> _WHAT THIS TASK INVOLVES_
Repeat all of the data word for word so that only the pictures are missing from the copy.

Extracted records
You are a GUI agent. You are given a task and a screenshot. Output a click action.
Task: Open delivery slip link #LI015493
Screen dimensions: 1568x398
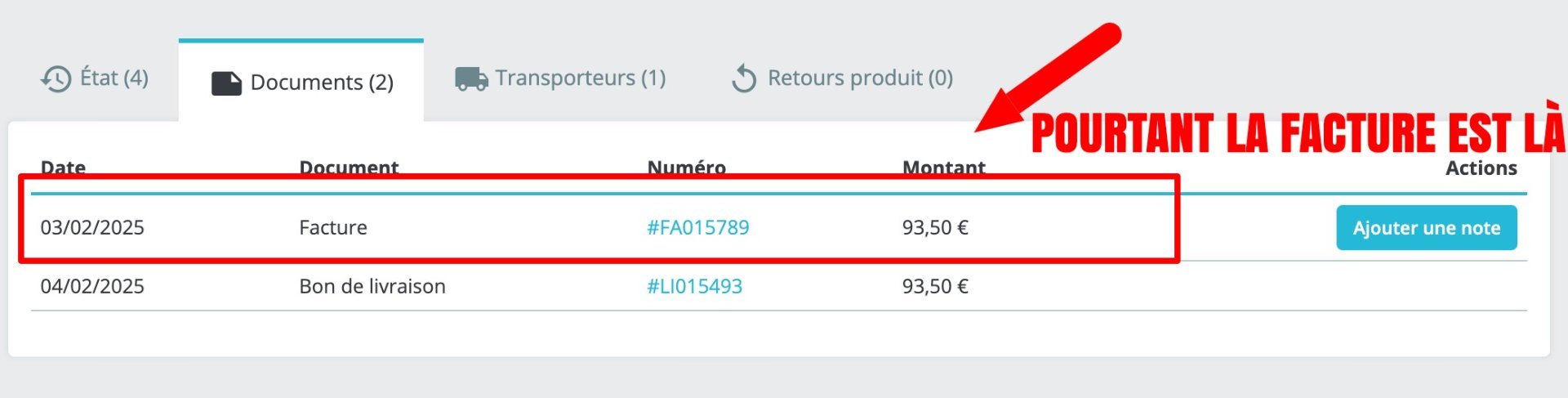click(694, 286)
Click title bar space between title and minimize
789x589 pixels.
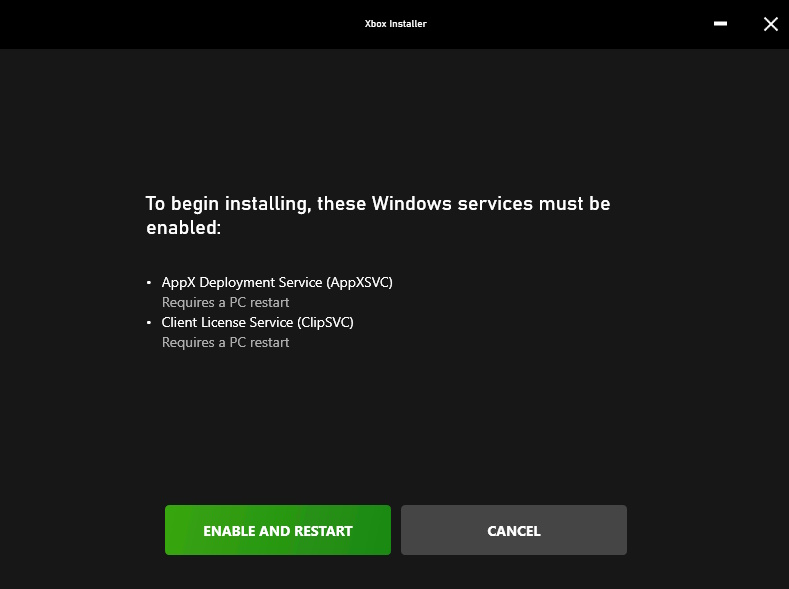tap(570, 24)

> _RESPONSE TO THE EXERCISE_
You are a GUI agent. You are given a task and a screenshot. Output a click action.
Task: Open delivery slip link #LI015493
Screen dimensions: 1568x398
click(694, 286)
Click title bar space between title and minimize
789x589 pixels.
tap(570, 24)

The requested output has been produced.